Im Morgenmantel prostet Lear der kleinen familiären Gesellschaft zu, voll der Vorfreude auf das, was seine Stimmung weiter steigern wird. Seine Töchter will er mit seinen Reichtümern beglücken, um dann – von ihnen gehätschelt – den Rest seines Lebens geniessen. Noch gehen ihn, den Mittfünfziger, aber Alter und Gebrechlichkeit nichts an. In vollem Saft ist dieser Lear, und wenn er davon redet, dass er sich nun in Richtung Friedhof schleppen werde, so ist das charmante Koketterie. Noch nicht ans Vererben denkt Graf Gloucester. Umso obsessiver setzt sich dafür sein illegitimer Sohn mit dem väterlichen Vermögen auseinander, das ihm nicht zusteht. Aber sie alle lächeln noch, sogar dann, als Lear die fatale Frage stellt, welche von seinen Töchtern ihn denn am meisten liebe. Denn gar raffiniert und schmeichelhaft sind die Antworten der beiden älteren Töchter.

Dass ausgerechnet seine Lieblingstochter als Spielverderberin agiert, von der sich der König die prächtigste Liebeserklärung erwartet hat, damit hat allerdings keiner gerechnet. Doch die Party geht weiter, nur wird der Griff zum Glas immer nervöser und häufiger.

Temporeiche Übersetzung

Eingesperrt in einem schicken Wohnzimmer mit offener Küche ist im Stadttheater Bern für einmal das königliche Personal aus Shakespeares Drama «König Lear». Als überaus behaglich legt Lisa Nielebeck diese Huis-Clos-Situation an, aus der nur der Tod die Eingesperrten befreien kann.

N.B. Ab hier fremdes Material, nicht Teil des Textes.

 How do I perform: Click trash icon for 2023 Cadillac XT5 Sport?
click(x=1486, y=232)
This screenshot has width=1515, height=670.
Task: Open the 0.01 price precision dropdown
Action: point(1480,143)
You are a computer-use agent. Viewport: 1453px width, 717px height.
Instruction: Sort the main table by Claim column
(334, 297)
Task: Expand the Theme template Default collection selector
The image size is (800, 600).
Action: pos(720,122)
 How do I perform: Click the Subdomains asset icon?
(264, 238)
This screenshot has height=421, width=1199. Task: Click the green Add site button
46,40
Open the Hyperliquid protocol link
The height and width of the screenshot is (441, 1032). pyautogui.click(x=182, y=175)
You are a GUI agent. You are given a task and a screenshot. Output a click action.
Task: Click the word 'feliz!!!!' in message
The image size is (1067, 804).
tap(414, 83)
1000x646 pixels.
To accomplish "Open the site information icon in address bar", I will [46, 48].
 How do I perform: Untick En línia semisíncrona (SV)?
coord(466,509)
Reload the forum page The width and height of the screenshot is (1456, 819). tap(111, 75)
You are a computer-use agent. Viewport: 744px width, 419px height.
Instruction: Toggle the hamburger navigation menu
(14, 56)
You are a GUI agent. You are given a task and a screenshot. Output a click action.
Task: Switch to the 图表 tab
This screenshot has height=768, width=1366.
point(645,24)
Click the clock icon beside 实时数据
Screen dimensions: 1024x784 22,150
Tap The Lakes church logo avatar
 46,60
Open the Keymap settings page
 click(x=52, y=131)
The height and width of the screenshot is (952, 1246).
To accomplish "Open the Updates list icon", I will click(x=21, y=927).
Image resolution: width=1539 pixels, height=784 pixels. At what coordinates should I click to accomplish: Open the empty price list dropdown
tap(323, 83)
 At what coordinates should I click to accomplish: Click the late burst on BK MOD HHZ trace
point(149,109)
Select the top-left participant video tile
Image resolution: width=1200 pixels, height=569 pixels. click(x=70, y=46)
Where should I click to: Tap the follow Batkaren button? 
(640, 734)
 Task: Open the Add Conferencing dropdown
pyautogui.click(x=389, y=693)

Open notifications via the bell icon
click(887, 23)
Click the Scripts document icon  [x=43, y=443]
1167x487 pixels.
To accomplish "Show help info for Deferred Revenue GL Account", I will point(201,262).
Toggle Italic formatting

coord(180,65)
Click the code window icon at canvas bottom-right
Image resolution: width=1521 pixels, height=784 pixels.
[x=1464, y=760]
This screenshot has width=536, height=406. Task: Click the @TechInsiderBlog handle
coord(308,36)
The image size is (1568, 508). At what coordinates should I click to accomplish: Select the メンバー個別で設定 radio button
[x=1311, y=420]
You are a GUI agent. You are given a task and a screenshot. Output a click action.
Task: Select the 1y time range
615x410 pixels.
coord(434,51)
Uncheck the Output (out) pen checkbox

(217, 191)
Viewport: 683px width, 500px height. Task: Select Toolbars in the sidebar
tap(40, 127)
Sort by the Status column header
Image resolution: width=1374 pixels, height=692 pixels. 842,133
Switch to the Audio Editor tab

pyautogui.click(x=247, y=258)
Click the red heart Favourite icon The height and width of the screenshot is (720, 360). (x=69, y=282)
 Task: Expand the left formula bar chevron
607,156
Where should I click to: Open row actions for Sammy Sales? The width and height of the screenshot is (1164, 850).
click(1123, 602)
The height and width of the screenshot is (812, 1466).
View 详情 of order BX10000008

Auf gerade mal acht Personen hat die junge deutsche Regisseurin Shakespeares über 20-köpfige Lear-Mannschaft reduziert, den Text von allen Nebengeschichten entschlackt und ein überzeugend knappes, 100-minütiges Familiendrama herausgeschnitzt. An ein Laborexperiment mit tödlichem Ausgang erinnert die Versuchsanlage, in der sich alle belauern und umgarnen und dabei den Begehren der anderen und den eigenen schonungslos ausgeliefert sind.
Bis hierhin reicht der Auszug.